Second marriage estate planning can lead to conflicts

By Charles Ticker

A recent story in the New Zealand Herald reveals some of the estate planning challenges that can arise following a second marriage.

It involves the allocation of funds in the estate of a respected judge in New Zealand, Justice Sir Robert Chambers. He passed away in 2013 leaving behind his second wife, Lady Deborah Chambers, his two sons from his first marriage, and his two stepdaughters.

One of his sons is David Chambers who lives in the United States. The dispute appears to be over the allocation of the estate of Justice Chambers, which had a net value of around $12 million at the time of his death. David Chambers’ position is that he should receive $2.5 million as an enforceable entitlement as a result of an agreement between Justice Chambers and his second wife Lady Chambers. He had sought payment from Lady Chambers only to be refused.
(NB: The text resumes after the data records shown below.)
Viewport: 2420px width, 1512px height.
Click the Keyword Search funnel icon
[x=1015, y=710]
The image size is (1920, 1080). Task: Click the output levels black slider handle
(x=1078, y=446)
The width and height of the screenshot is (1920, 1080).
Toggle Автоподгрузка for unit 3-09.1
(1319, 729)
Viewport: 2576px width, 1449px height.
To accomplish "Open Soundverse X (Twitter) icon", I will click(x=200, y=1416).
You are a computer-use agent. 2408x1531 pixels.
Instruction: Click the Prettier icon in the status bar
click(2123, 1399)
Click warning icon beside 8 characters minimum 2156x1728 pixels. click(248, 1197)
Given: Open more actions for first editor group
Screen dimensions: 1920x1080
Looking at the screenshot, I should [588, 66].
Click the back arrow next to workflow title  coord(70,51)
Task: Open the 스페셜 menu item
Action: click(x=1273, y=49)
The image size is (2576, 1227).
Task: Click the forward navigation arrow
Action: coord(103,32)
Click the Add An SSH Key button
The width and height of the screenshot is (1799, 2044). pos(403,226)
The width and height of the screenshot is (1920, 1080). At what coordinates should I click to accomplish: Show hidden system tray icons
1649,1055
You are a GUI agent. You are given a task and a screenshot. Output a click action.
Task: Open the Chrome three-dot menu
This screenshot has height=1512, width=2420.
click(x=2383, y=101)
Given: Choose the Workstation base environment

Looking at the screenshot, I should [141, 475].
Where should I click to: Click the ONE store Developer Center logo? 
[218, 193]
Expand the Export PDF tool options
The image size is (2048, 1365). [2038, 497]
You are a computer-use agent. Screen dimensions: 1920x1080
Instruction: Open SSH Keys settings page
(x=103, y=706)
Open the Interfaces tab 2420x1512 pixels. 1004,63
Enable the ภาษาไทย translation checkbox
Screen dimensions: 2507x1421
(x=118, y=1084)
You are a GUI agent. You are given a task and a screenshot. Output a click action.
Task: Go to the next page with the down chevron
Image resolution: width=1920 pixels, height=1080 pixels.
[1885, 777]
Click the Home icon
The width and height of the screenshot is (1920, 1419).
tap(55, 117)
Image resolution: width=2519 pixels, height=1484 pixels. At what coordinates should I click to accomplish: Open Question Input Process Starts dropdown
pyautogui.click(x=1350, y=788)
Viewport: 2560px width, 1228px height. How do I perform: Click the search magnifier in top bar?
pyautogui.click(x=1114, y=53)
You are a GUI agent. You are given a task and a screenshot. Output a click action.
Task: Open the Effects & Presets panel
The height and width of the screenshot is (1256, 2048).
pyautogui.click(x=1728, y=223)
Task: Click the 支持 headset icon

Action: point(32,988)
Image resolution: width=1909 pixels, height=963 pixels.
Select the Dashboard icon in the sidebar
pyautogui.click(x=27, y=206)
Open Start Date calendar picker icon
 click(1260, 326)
Her position is that the $2.5 million entitlement was to be secured until her own death. Furthermore, she believes that Justice Chambers’ intention was for either spouse to be able to use the assets of the estate if either one of them passed away. In other words, she has discretion as to when she should pay out the funds. David Chambers is believed to be asking for an order to be paid the $2.5 million. None of the allegations have been proven in court.

This case illustrates some of the issues that may arise as a result of a second marriage. Indeed, studies have shown that there is an increased potential for estate disputes in blended families involving step-parents and step-children.

The succession plan after a second marriage must ensure that all parties’ potential interests are addressed and the timing and distribution of all estate assets are laid out in an unambiguous manner. The goal should be to have a succession plan that succinctly outlines the last wishes of the testator while at the same time leaving as little room as possible for dispute. If the estate plan following a second marriage is inadequate or open to dispute, estate litigation may ensue. This can cause serious delays in the administration of the estate and the distribution of assets.

The matter is further complicated if any of the beneficiaries, such as David Chambers in the above example, stand to receive significant sums from the estate. The parties usually become entrenched in their positions and look to the court to resolve the dispute. Involving the court through a will challenge significantly increases the costs and delays associated with administering the estate. The parties to the dispute should be aware of this and should strive to reach an amicable and timely resolution.